Work instruction. Exactly reproduce the lines from the one containing "The image size is (580, 359)." through the last line of the data, both ends included, leaving out pictures.

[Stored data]
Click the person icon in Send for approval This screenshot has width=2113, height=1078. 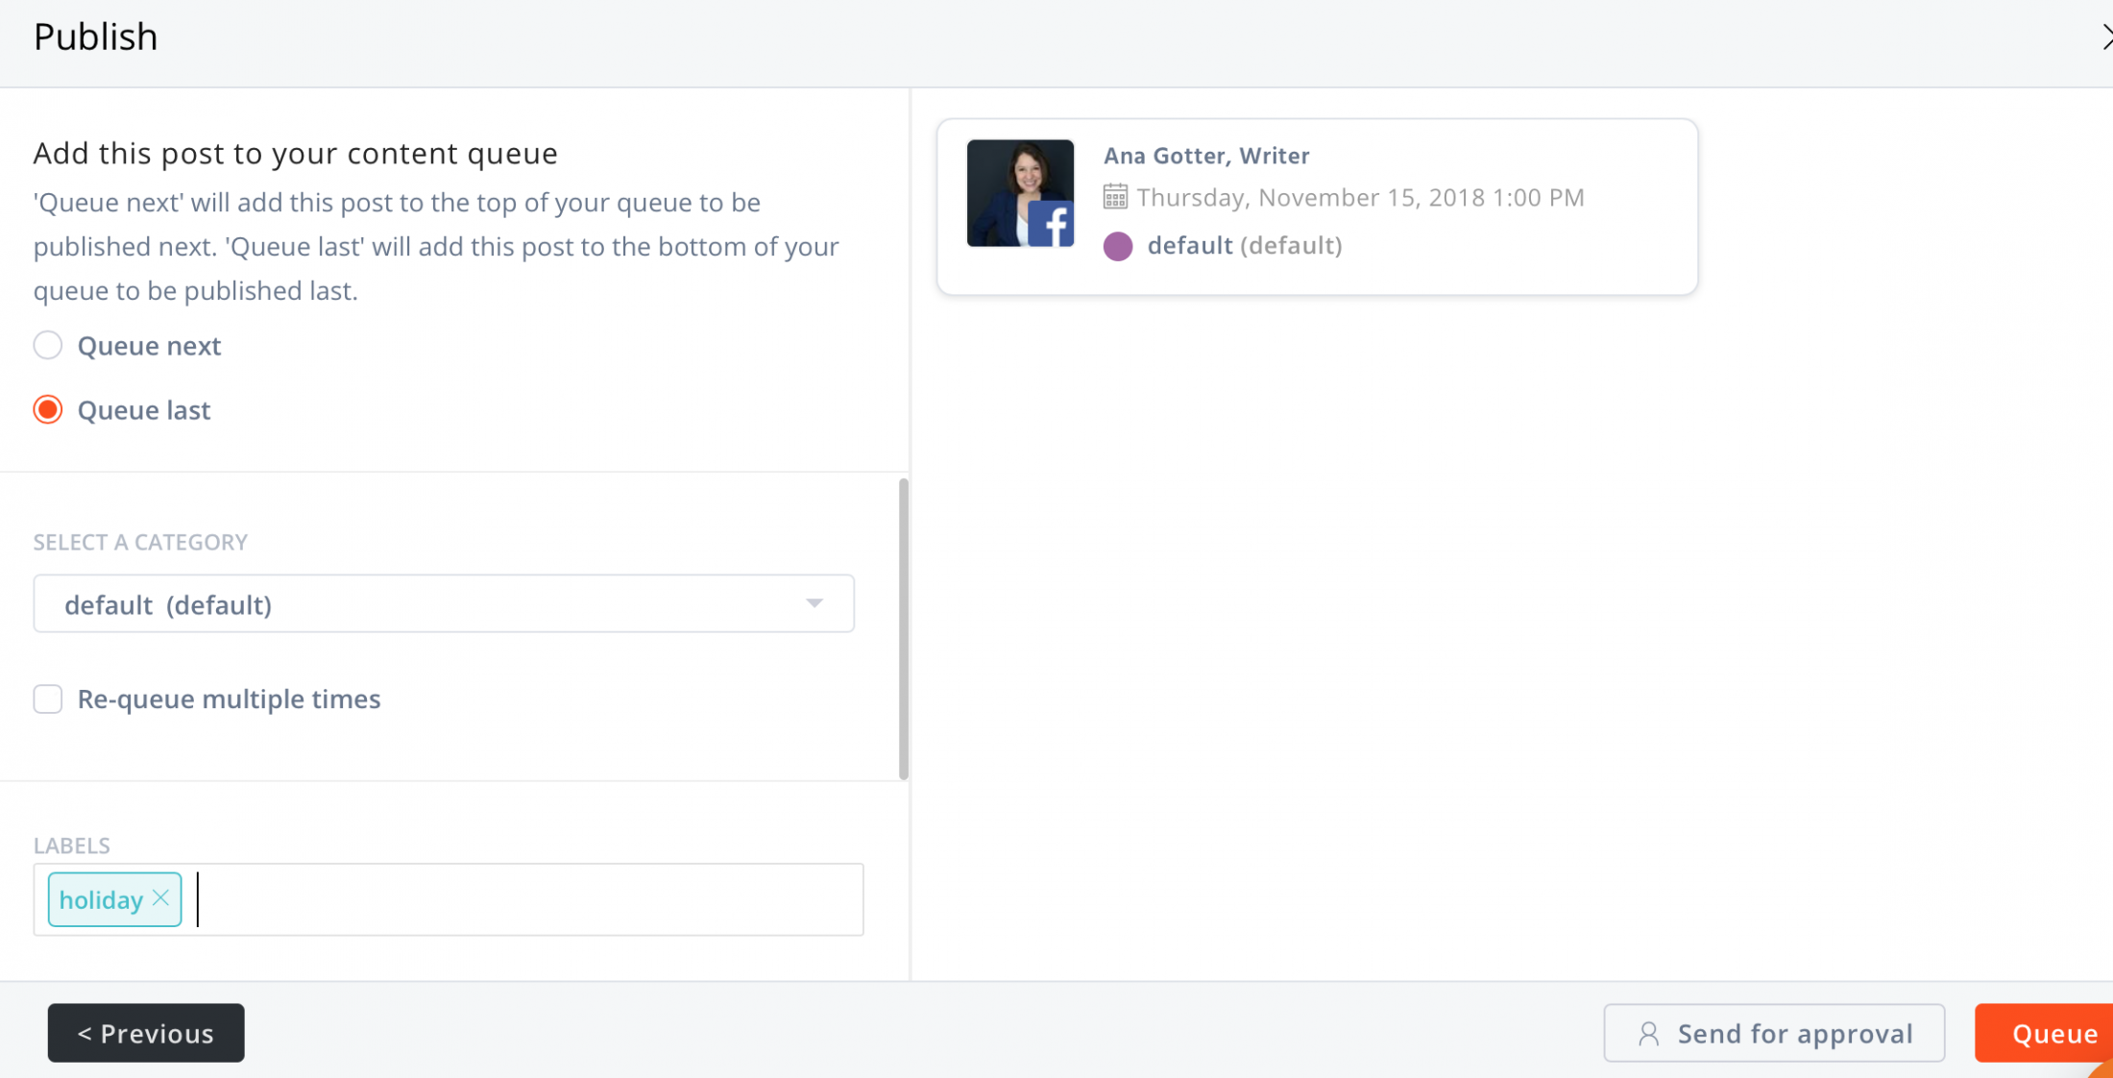1648,1034
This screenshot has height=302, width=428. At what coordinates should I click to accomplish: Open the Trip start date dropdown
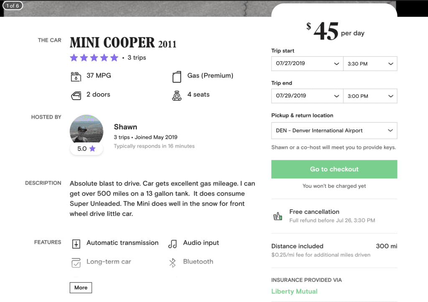click(x=307, y=63)
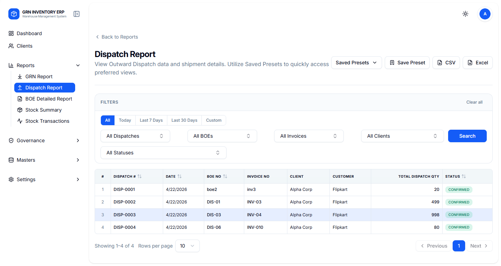Viewport: 501px width, 266px height.
Task: Toggle light/dark theme sun icon
Action: coord(465,14)
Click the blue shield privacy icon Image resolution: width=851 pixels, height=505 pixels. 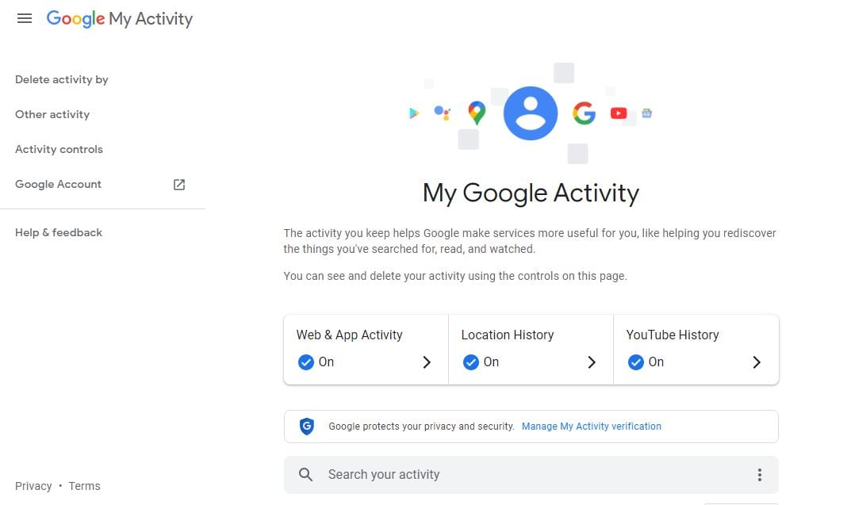tap(306, 427)
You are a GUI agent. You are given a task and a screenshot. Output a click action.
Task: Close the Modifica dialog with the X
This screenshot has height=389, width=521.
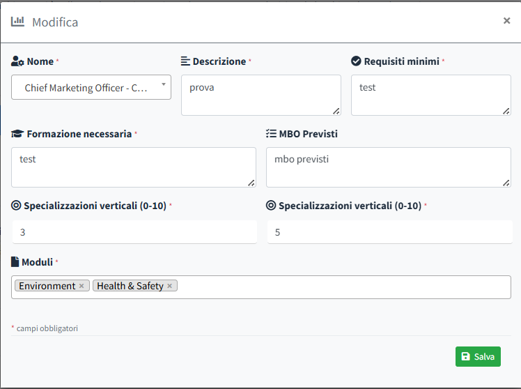click(x=506, y=21)
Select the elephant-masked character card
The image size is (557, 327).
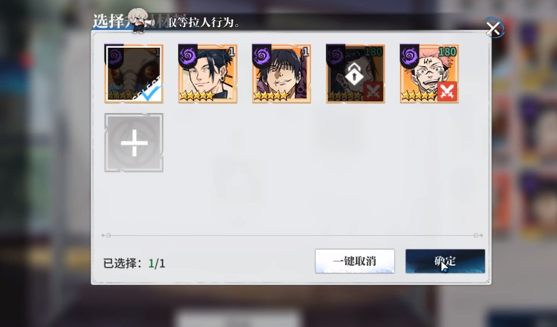[x=134, y=74]
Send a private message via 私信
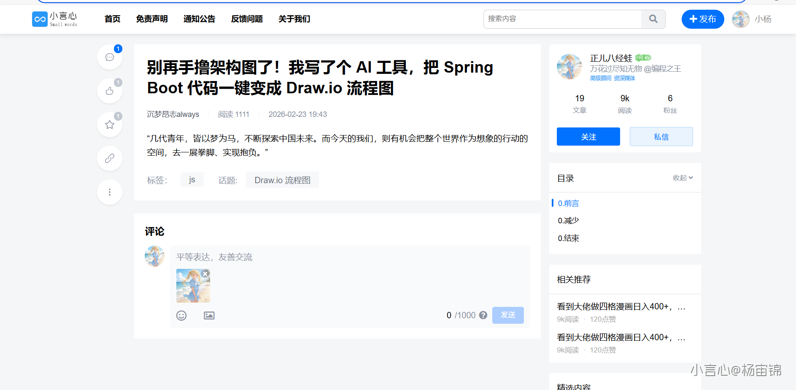The height and width of the screenshot is (390, 796). (661, 137)
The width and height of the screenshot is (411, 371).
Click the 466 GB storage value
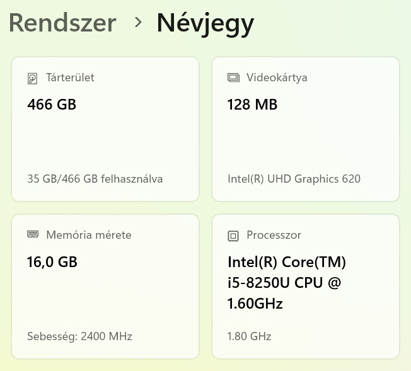tap(52, 105)
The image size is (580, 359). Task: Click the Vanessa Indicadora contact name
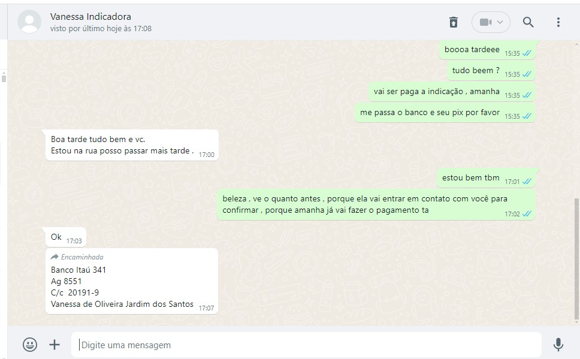coord(90,17)
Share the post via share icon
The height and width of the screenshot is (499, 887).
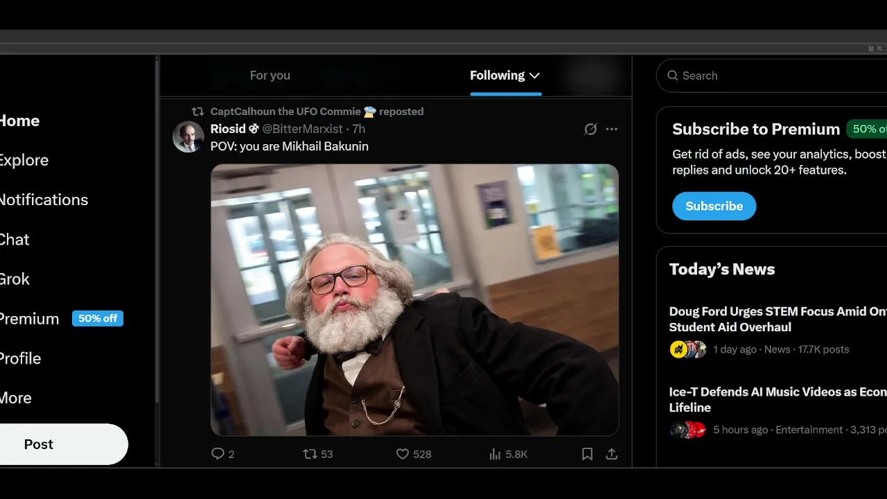(611, 454)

Task output.
The image size is (580, 359). Task: Click the Vanessa Indicadora contact name
coord(90,17)
Share the post via share icon
The height and width of the screenshot is (499, 887).
(611, 454)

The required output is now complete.